Analysis of Eldorado : LUSENET : The Work of Edgar Allan Poe : One Thread

What is the meaning of the poem Eldorado? What is the "pilgrim shade"? What is Eldorado?

-- Anonymous, October 24, 2000



Originally, El Dorado (meaning 'gilded man') was a legendary city of fabulous wealth in Colombia where the Chieftain was ceremoniously covered in gold and washed in a sacred lake while he cast precious gems in an offering to the Gods. When the conquistadors arrived in South America in the 16th century, this legend was still told among the Native Indians. Hoping to find this boundless wealth, Spanish and English explorers searched South America and all along the Amazon River for the lost City of Gold. Upon his return to England, Sir Walter Raleigh wrote of these adventures and for a time, El Dorado even appeared on English maps.

There is little doubt Edgar Allan Poe had heard or read of these stories and was familiar with the legend. Then, in 1848, the discovery of gold by James W. Marshall at Sutter's Mill in Coloma, California triggered the Gold Rush of 1849. After President James K Polk announced the discovery in 1849, some 80,000 people were said to have hastily sold out everything they owned to seek their fortune in California. A few found their treasure but even fewer found their new wealth in gold. Most "49ers" lost everything and ended up staying in California.

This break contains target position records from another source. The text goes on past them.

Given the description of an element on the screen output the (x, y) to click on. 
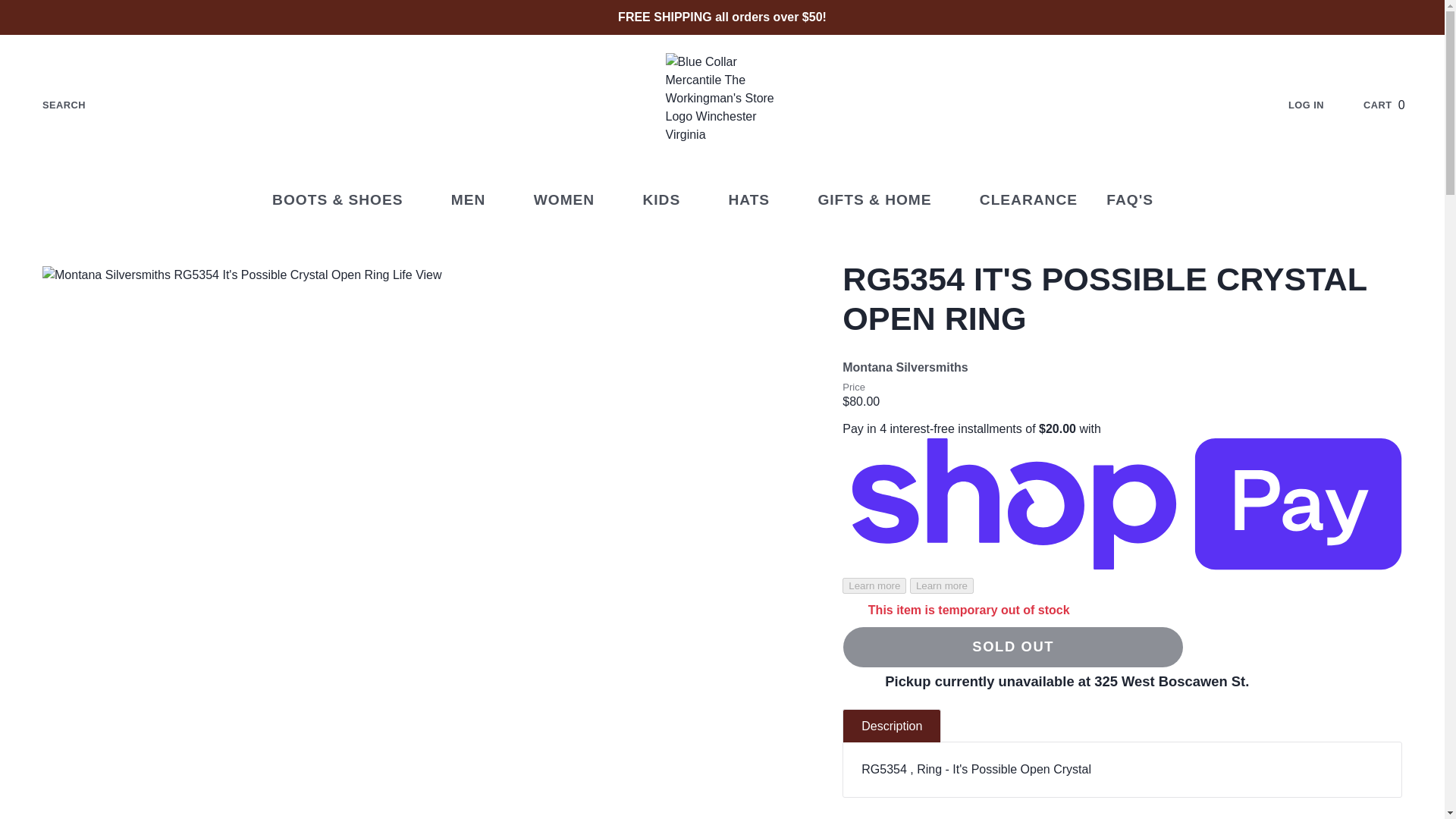
SEARCH (1394, 105)
MEN (51, 105)
LOG IN (477, 200)
Given the description of an element on the screen output the (x, y) to click on. 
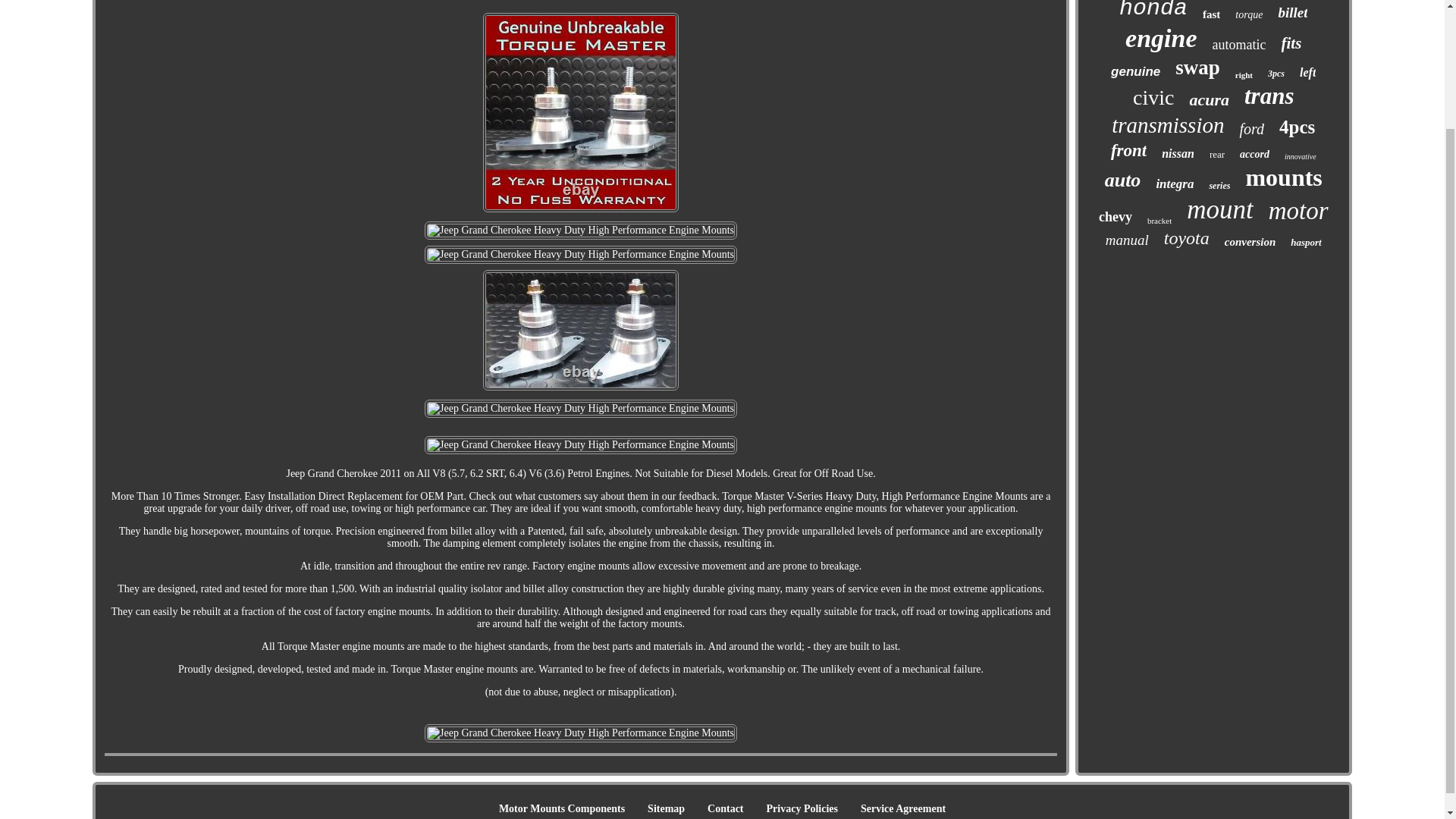
civic (1152, 97)
accord (1254, 154)
automatic (1239, 44)
swap (1197, 67)
genuine (1135, 71)
front (1128, 150)
series (1219, 185)
honda (1153, 10)
chevy (1115, 217)
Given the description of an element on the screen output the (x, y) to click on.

The poem "Eldorado" is a figurative representation of the fate of the majority of 49ers during the gold rush and is told from the perspective of a knight in search of his own quest. Clad resplendently in shining armor, his future bright, a brave and eager young knight sets out to pursue his life's goal. As he travels far and wide in pursuit of his glory he becomes disappointed and saddened that he finds no glory in the hunt but continues on for he knows that fame and glory shall surely be found in the deed itself.

On he travels and as he grows old his disappointment turns to disenchantment and then to despondency. Then, as his strength finally fails him, and gloom has consumed his life he is now only the spirit of the man that began the quest for glory. He meets a new knight... a young, brave and eager knight and this youthful knight asks him where he may find Eldorado. He tells him there is no fame, no glory, no Eldorado in life... that it can only be found in the Valley of the Shadow, that only in death will man reach his Eldorado. But if it is Eldorado you seek, then ride boldly on.

I suppose if there are any literary devices used it would be the way he uses the term shadow. Poe uses the shadow as a representation of the knights changing disposition as the knight is at first eager and time turns this eagerness to disappointment, his age and failing health changes it to sadness and despondency and finally changes him to a ghost of his youthful former self.


-- Anonymous, October 25, 2000

El Dorado Was, in Poe's Eyes, Family, He Was Searching all his life for family. And family was "over the mountain's of the moon & Down the valley of the shadow" in other words death & All of his family was dead. So he was searching for, but never found, his family, cause they were all dead, kind of like how the explorers searched for El Dorado but never found it.